_WORK REQUEST:_ Would you write out the entries below, every one of them, exactly?

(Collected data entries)
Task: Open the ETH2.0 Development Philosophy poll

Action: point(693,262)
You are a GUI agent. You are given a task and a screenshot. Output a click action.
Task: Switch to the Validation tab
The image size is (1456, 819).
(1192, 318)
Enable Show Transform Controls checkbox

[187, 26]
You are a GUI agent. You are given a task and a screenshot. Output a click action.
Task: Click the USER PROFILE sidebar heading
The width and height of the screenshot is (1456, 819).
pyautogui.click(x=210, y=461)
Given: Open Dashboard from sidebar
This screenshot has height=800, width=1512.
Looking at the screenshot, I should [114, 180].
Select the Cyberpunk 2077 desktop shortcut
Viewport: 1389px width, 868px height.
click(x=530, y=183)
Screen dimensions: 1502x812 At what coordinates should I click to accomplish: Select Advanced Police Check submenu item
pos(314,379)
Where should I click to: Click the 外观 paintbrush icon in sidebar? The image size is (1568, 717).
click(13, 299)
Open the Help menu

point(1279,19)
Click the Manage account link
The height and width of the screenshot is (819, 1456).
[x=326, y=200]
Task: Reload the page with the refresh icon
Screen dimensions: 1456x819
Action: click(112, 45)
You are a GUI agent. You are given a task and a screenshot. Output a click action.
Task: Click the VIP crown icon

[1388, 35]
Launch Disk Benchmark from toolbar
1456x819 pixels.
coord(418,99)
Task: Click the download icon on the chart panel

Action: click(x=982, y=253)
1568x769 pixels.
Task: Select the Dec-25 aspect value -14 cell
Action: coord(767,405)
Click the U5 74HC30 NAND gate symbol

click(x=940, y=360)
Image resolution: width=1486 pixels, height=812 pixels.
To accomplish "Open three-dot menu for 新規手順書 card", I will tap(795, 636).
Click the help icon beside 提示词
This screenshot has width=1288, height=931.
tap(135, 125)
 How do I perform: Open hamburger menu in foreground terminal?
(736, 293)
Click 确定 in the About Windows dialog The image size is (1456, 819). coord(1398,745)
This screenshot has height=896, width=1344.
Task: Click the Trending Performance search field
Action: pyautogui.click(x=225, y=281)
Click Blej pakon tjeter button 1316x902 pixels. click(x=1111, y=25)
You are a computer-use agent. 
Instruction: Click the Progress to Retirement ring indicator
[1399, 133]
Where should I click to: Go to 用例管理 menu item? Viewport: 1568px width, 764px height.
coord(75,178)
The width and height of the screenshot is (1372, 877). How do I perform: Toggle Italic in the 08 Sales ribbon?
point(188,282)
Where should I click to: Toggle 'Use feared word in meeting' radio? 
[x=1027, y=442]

_ANSWER TO THE EXERCISE:_
Task: Open the ETH2.0 Development Philosophy poll

Action: point(693,262)
You are a GUI agent. You are given a task and a screenshot. Output a click action.
Task: Switch to the Validation tab
The image size is (1456, 819).
(1192, 318)
Enable Show Transform Controls checkbox

[187, 26]
You are a GUI agent. You are given a task and a screenshot. Output a click action.
Task: Click the USER PROFILE sidebar heading
The width and height of the screenshot is (1456, 819).
pyautogui.click(x=210, y=461)
Given: Open Dashboard from sidebar
This screenshot has height=800, width=1512.
Looking at the screenshot, I should [114, 180].
Select the Cyberpunk 2077 desktop shortcut
Viewport: 1389px width, 868px height.
click(x=530, y=183)
Screen dimensions: 1502x812 At what coordinates should I click to accomplish: Select Advanced Police Check submenu item
pos(314,379)
Where should I click to: Click the 外观 paintbrush icon in sidebar? The image size is (1568, 717).
click(13, 299)
Open the Help menu

point(1279,19)
Click the Manage account link
The height and width of the screenshot is (819, 1456).
[x=326, y=200]
Task: Reload the page with the refresh icon
Screen dimensions: 1456x819
Action: click(112, 45)
You are a GUI agent. You are given a task and a screenshot. Output a click action.
Task: Click the VIP crown icon

[1388, 35]
Launch Disk Benchmark from toolbar
1456x819 pixels.
coord(418,99)
Task: Click the download icon on the chart panel

Action: click(x=982, y=253)
1568x769 pixels.
Task: Select the Dec-25 aspect value -14 cell
Action: coord(767,405)
Click the U5 74HC30 NAND gate symbol

click(x=940, y=360)
Image resolution: width=1486 pixels, height=812 pixels.
To accomplish "Open three-dot menu for 新規手順書 card", I will tap(795, 636).
Click the help icon beside 提示词
This screenshot has width=1288, height=931.
tap(135, 125)
 How do I perform: Open hamburger menu in foreground terminal?
(736, 293)
Click 确定 in the About Windows dialog The image size is (1456, 819). coord(1398,745)
This screenshot has height=896, width=1344.
Task: Click the Trending Performance search field
Action: pyautogui.click(x=225, y=281)
Click Blej pakon tjeter button 1316x902 pixels. click(x=1111, y=25)
You are a computer-use agent. 
Instruction: Click the Progress to Retirement ring indicator
[1399, 133]
Where should I click to: Go to 用例管理 menu item? Viewport: 1568px width, 764px height.
coord(75,178)
The width and height of the screenshot is (1372, 877). How do I perform: Toggle Italic in the 08 Sales ribbon?
point(188,282)
Where should I click to: Toggle 'Use feared word in meeting' radio? 
[x=1027, y=442]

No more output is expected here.